— What you have to do —
Set down exact lines only, from the line with "You are a GUI" through the last line of the material below, with every picture left out.

— Data for processing —
-*-
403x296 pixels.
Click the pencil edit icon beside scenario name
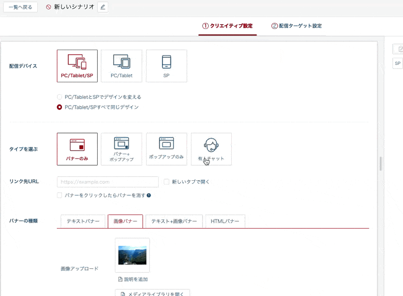tap(103, 8)
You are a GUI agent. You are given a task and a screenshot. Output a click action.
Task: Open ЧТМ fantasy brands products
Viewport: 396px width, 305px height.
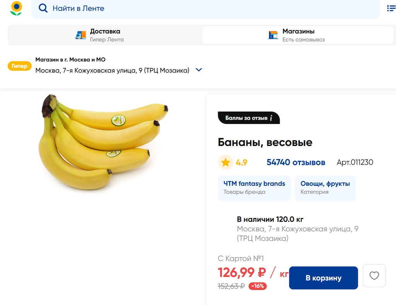(x=254, y=188)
-*-
— Answer box —
You are a GUI agent. You are given a task and a screenshot. Output a click action.
Task: Open ЧТМ fantasy brands products
Viewport: 396px width, 305px height.
(x=254, y=188)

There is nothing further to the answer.